Convert the whole listing below into a JSON list of strings, one string per line, with blank lines skipped and the pictures left out.
# MATERIAL FOR THIS TASK start
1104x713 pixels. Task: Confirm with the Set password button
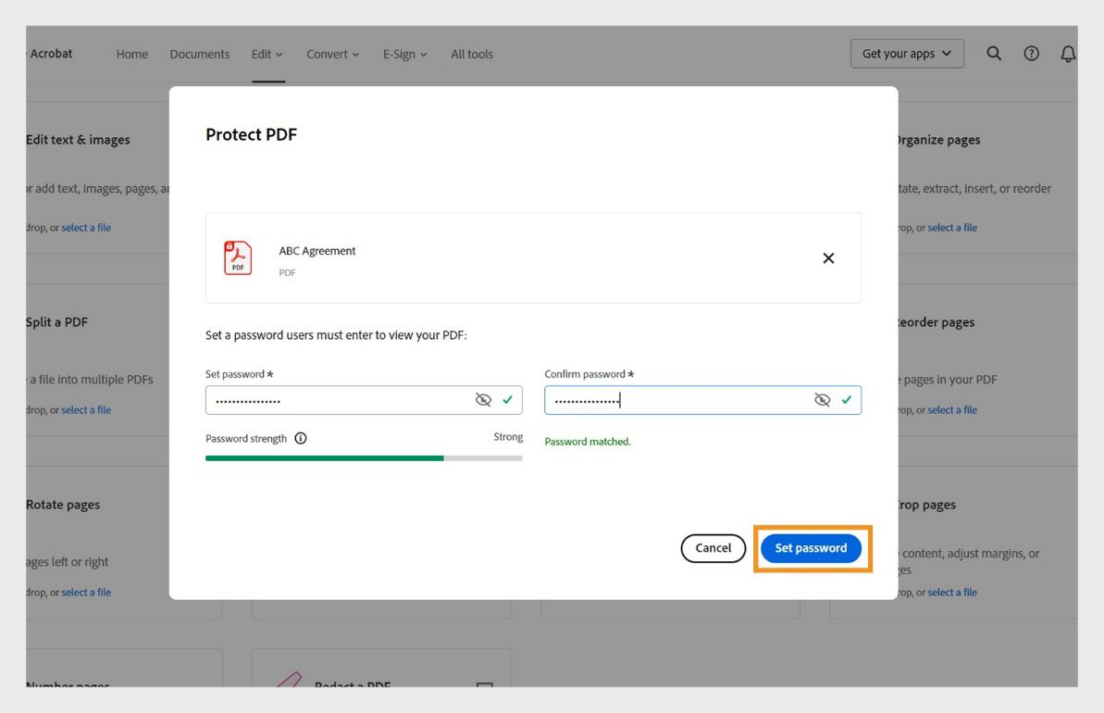tap(812, 548)
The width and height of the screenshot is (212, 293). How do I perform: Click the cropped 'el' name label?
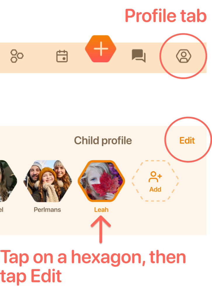click(2, 210)
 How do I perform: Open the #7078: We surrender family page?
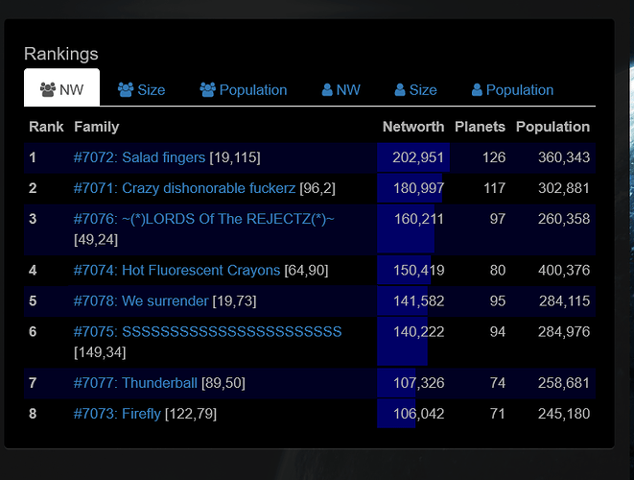(140, 301)
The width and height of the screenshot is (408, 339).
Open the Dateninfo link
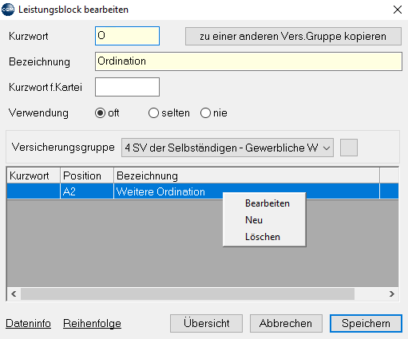pyautogui.click(x=28, y=323)
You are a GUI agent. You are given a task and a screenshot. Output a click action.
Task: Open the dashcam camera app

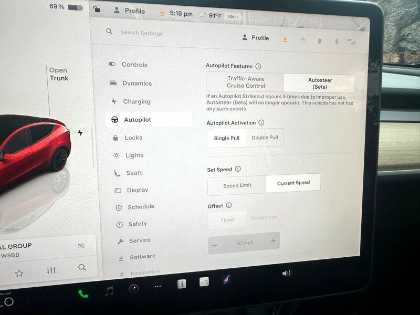[134, 288]

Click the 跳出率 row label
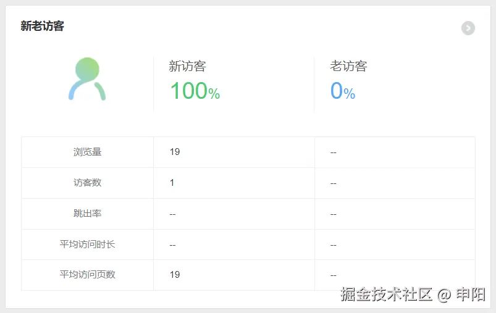coord(87,214)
# MATERIAL FOR THIS TASK end
SOLUTION TO THE EXERCISE:
[
  "1104x713 pixels. Task: Confirm with the Set password button",
  "tap(812, 548)",
  "The width and height of the screenshot is (212, 293). How do I perform: Click the cropped 'el' name label?",
  "click(2, 210)",
  " How do I perform: Open the #7078: We surrender family page?",
  "(140, 301)",
  "The width and height of the screenshot is (408, 339).",
  "Open the Dateninfo link",
  "pyautogui.click(x=28, y=323)",
  "You are a GUI agent. You are given a task and a screenshot. Output a click action.",
  "Task: Open the dashcam camera app",
  "[134, 288]",
  "Click the 跳出率 row label",
  "coord(87,214)"
]